"Innovation is at an all-time high, and we are just scratching the surface of new modalities such as cell and gene therapy. We are very optimistic that our industry will be developing many new and important drugs and technologies to meet these growing unmet medical needs."
Oncology IPOs are increasingly happening at an earlier stage of development. At what stage of development would you look to invest in a biotech?
There have been a number of high-profile platform biotech companies that have gone public at a very early stage. It used to be an unwritten rule that a biotech had to be in a clinical stage before having an IPO. However, today, there are more platform companies going public before their first clinical candidate. As a public investor, I tend to wait until there is early proof of concept in an indication, especially in oncology where pre-clinical models are notoriously unpredictable.
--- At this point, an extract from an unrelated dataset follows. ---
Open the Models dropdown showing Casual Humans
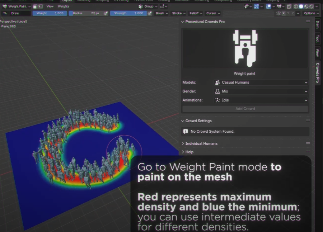 pyautogui.click(x=261, y=82)
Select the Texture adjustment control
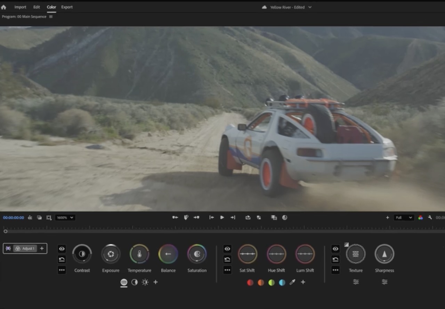 coord(356,254)
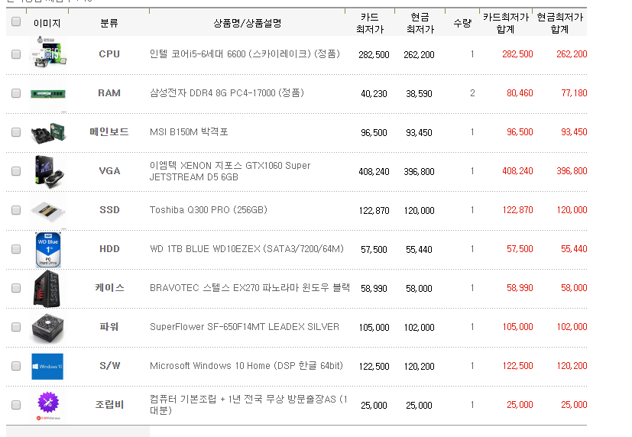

Apart from clinical data results, what attracts you to make an investment in a biotech?
As a public investor, we get involved with companies when we can predict future success. We invest when there is reasonable certainty based upon the scientific mechanism, the pre-clinical data and/or the clinical data. In fields like oncology, we feel very optimistic when we see early monotherapy efficacy in clinical studies, as this is drug activity.
What technological advancements have caught your attention in the oncology space?
Oncology is one of MPM Capital’s main focus areas, and the exclusive focus of our Oncology Impact Fund. Within oncology, we are active in cell therapy, which has demonstrated dramatic efficacy in several hematological cancers. One of our recent IPOs, TCR2 Therapeutics, is developing a T-cell therapy, which may be effective in solid tumors. We believe that solid tumors are the next unchartered territory within the cell therapy space and will be able to address a much larger population of patients.
What is your long-term vision for the UBS Oncology Impact Fund and how do you expect the oncology space to transform within the next few years?
The fundamentals of the industry continue to be strong for biotechnology and especially oncology. First of all, the 65 patient population over 65 is set to double over the next twenty years, and as a result there will be a doubling of oncology patients. Innovation is at an all-time high, and we are just scratching the surface of new modalities such as cell and gene therapy. We are very optimistic that our industry will be developing many new and important drugs and technologies to meet these growing unmet medical needs.